(Provided material):
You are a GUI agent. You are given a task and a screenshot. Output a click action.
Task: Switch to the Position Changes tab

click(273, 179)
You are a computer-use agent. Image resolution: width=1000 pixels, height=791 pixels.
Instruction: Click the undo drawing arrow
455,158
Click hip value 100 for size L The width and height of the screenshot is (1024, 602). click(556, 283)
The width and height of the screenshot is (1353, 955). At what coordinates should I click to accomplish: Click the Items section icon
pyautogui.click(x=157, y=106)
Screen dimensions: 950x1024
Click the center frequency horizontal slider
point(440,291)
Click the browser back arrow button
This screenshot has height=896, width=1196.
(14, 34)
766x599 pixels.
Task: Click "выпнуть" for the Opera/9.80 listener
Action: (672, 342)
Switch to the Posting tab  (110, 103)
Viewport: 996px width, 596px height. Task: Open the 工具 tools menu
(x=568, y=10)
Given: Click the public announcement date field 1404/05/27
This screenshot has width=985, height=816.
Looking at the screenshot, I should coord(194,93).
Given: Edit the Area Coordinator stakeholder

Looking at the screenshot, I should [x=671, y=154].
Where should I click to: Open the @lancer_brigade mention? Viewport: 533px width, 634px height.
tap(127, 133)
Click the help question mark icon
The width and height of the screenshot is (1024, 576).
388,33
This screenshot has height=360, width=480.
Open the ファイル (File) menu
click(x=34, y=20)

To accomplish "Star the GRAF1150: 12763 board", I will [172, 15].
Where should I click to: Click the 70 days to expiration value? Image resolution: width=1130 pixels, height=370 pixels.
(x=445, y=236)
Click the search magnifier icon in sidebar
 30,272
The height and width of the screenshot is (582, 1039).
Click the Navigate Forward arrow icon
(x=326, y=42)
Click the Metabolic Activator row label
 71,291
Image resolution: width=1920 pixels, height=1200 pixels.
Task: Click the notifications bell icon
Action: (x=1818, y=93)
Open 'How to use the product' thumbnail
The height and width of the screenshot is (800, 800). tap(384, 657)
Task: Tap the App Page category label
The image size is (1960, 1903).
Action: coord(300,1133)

(Task statement): Arrange every nonblank line of the rows above as a Markdown table with two columns, Line No. and Content, numbering the lines in order.

(Full solution):
| Line No. | Content |
|---|---|
| 1 | You are a GUI agent. You are given a task and a screenshot. Output a click action. |
| 2 | Task: Switch to the Position Changes tab |
| 3 | click(273, 179) |
| 4 | You are a computer-use agent. Image resolution: width=1000 pixels, height=791 pixels. |
| 5 | Instruction: Click the undo drawing arrow |
| 6 | 455,158 |
| 7 | Click hip value 100 for size L The width and height of the screenshot is (1024, 602). click(556, 283) |
| 8 | The width and height of the screenshot is (1353, 955). At what coordinates should I click to accomplish: Click the Items section icon |
| 9 | pyautogui.click(x=157, y=106) |
| 10 | Screen dimensions: 950x1024 |
| 11 | Click the center frequency horizontal slider |
| 12 | point(440,291) |
| 13 | Click the browser back arrow button |
| 14 | This screenshot has height=896, width=1196. |
| 15 | (14, 34) |
| 16 | 766x599 pixels. |
| 17 | Task: Click "выпнуть" for the Opera/9.80 listener |
| 18 | Action: (672, 342) |
| 19 | Switch to the Posting tab  (110, 103) |
| 20 | Viewport: 996px width, 596px height. Task: Open the 工具 tools menu |
| 21 | (x=568, y=10) |
| 22 | Given: Click the public announcement date field 1404/05/27 |
| 23 | This screenshot has width=985, height=816. |
| 24 | Looking at the screenshot, I should coord(194,93). |
| 25 | Given: Edit the Area Coordinator stakeholder |
| 26 | Looking at the screenshot, I should [x=671, y=154]. |
| 27 | Where should I click to: Open the @lancer_brigade mention? Viewport: 533px width, 634px height. |
| 28 | tap(127, 133) |
| 29 | Click the help question mark icon |
| 30 | The width and height of the screenshot is (1024, 576). |
| 31 | 388,33 |
| 32 | This screenshot has height=360, width=480. |
| 33 | Open the ファイル (File) menu |
| 34 | click(x=34, y=20) |
| 35 | To accomplish "Star the GRAF1150: 12763 board", I will [172, 15]. |
| 36 | Where should I click to: Click the 70 days to expiration value? Image resolution: width=1130 pixels, height=370 pixels. |
| 37 | (x=445, y=236) |
| 38 | Click the search magnifier icon in sidebar |
| 39 |  30,272 |
| 40 | The height and width of the screenshot is (582, 1039). |
| 41 | Click the Navigate Forward arrow icon |
| 42 | (x=326, y=42) |
| 43 | Click the Metabolic Activator row label |
| 44 |  71,291 |
| 45 | Image resolution: width=1920 pixels, height=1200 pixels. |
| 46 | Task: Click the notifications bell icon |
| 47 | Action: (x=1818, y=93) |
| 48 | Open 'How to use the product' thumbnail |
| 49 | The height and width of the screenshot is (800, 800). tap(384, 657) |
| 50 | Task: Tap the App Page category label |
| 51 | The image size is (1960, 1903). |
| 52 | Action: coord(300,1133) |